### EXERCISE PROMPT
Your answer must consist of exactly the lines below, starting with the line with "The image size is (480, 1040)." and going on through the line with "Regenerate the 'ugly bond will say' output", and nothing else.

### Collected data
###
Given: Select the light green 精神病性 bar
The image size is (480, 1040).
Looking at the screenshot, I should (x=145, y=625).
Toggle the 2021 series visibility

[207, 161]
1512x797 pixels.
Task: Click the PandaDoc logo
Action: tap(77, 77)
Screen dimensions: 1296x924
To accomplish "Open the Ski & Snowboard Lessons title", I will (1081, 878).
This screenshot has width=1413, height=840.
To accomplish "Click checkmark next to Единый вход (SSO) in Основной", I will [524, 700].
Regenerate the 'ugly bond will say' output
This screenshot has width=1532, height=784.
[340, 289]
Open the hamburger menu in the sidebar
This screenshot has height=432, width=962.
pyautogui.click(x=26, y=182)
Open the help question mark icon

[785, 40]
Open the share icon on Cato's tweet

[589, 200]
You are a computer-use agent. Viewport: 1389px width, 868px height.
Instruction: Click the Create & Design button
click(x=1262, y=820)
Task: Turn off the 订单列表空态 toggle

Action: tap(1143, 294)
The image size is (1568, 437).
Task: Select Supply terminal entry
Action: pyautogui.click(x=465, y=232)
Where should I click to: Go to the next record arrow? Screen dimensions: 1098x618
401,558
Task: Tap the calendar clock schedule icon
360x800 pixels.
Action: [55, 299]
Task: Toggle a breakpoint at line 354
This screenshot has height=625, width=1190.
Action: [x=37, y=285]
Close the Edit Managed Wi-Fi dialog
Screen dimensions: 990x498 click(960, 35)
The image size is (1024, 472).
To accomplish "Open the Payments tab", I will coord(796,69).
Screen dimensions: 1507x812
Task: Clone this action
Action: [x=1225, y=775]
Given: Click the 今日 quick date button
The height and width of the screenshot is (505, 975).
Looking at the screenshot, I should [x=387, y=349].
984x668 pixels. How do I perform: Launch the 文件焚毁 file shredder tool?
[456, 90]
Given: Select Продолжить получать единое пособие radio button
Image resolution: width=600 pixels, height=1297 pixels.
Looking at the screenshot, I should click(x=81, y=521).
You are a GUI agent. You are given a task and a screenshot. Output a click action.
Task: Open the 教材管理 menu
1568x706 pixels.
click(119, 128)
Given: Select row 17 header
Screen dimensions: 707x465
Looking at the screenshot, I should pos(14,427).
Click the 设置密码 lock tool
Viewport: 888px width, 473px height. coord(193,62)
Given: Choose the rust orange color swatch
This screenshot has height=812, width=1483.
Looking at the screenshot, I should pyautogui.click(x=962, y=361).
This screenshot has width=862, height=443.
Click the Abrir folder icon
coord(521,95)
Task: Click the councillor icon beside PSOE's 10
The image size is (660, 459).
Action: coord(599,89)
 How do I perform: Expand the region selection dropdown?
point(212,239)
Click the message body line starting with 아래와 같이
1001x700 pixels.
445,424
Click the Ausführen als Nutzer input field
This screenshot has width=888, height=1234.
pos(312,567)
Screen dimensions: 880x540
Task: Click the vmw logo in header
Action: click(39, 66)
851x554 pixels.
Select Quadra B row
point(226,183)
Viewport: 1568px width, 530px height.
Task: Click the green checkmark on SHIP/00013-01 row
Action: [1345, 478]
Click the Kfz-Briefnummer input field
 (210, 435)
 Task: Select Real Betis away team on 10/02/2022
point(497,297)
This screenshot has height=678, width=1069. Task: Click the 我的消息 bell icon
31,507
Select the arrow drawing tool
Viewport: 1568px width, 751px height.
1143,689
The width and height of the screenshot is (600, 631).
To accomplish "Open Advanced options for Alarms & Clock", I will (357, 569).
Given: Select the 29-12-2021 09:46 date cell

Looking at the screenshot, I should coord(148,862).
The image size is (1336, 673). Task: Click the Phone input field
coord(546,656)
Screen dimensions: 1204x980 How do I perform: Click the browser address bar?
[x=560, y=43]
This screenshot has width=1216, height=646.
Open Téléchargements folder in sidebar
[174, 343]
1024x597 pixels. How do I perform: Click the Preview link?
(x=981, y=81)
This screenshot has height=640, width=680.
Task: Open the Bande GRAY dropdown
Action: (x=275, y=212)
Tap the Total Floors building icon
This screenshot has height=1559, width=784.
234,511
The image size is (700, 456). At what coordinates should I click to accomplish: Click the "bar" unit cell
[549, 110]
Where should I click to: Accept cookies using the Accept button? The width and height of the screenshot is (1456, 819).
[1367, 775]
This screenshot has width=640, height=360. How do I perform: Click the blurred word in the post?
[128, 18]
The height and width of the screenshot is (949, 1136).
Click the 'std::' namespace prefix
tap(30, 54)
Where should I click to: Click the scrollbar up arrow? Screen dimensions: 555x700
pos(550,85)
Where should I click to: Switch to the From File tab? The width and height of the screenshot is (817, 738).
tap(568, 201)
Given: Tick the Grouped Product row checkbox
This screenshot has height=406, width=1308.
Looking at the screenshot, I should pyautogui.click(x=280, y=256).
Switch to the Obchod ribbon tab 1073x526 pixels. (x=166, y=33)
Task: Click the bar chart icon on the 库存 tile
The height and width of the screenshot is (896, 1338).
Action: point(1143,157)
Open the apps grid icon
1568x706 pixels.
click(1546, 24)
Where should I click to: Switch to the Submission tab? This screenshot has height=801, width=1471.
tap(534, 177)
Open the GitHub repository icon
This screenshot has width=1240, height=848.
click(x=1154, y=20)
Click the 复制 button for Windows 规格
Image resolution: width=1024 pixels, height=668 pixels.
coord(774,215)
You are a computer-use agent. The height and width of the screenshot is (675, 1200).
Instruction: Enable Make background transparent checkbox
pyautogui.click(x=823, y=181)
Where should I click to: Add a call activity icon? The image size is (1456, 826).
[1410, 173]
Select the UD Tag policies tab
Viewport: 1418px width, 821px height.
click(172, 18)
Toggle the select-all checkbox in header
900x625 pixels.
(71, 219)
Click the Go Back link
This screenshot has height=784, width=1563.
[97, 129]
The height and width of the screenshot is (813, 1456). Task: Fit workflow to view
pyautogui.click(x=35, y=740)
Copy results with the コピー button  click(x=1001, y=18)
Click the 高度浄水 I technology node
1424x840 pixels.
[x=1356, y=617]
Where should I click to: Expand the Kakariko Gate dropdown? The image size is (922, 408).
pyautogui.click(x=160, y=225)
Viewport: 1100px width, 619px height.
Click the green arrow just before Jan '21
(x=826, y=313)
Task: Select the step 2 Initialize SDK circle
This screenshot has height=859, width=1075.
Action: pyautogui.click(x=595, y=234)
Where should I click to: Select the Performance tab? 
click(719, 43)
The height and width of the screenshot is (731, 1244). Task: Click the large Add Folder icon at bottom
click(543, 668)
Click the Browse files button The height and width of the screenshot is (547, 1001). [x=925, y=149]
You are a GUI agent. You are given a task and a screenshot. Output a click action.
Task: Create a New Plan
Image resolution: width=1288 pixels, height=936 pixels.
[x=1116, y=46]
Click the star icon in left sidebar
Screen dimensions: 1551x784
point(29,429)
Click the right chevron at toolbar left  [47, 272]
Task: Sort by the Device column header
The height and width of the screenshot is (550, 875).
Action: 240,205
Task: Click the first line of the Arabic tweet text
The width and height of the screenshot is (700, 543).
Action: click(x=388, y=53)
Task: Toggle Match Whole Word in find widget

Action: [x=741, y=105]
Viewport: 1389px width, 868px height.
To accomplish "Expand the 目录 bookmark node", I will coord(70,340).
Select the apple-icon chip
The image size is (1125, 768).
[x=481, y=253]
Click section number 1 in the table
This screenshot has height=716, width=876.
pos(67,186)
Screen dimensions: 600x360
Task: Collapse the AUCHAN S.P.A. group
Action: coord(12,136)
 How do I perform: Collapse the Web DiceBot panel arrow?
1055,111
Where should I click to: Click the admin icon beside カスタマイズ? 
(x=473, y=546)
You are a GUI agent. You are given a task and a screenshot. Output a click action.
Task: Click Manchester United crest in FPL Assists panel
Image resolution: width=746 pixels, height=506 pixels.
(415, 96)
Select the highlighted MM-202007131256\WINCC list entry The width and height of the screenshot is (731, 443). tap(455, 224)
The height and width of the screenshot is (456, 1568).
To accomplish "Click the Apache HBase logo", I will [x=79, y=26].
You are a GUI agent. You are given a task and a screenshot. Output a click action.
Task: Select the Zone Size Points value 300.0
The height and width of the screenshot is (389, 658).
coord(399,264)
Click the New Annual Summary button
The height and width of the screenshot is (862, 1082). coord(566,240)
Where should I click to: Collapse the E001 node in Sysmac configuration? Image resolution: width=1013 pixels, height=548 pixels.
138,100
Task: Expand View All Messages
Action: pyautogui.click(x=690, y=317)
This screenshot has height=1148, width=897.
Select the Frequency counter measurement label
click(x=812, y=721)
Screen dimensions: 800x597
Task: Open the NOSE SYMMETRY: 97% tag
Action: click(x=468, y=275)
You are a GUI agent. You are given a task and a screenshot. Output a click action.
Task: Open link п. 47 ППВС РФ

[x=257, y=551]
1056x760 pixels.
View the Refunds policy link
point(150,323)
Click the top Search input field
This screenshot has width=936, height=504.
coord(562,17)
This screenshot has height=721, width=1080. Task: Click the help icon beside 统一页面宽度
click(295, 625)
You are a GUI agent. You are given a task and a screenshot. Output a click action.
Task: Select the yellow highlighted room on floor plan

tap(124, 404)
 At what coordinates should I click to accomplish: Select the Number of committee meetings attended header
###
### FINISHED TASK
The image size is (480, 1040).
Looking at the screenshot, I should (x=145, y=625).
Toggle the 2021 series visibility

[207, 161]
1512x797 pixels.
Task: Click the PandaDoc logo
Action: tap(77, 77)
Screen dimensions: 1296x924
To accomplish "Open the Ski & Snowboard Lessons title", I will (1081, 878).
This screenshot has width=1413, height=840.
To accomplish "Click checkmark next to Единый вход (SSO) in Основной", I will [524, 700].
Regenerate the 'ugly bond will say' output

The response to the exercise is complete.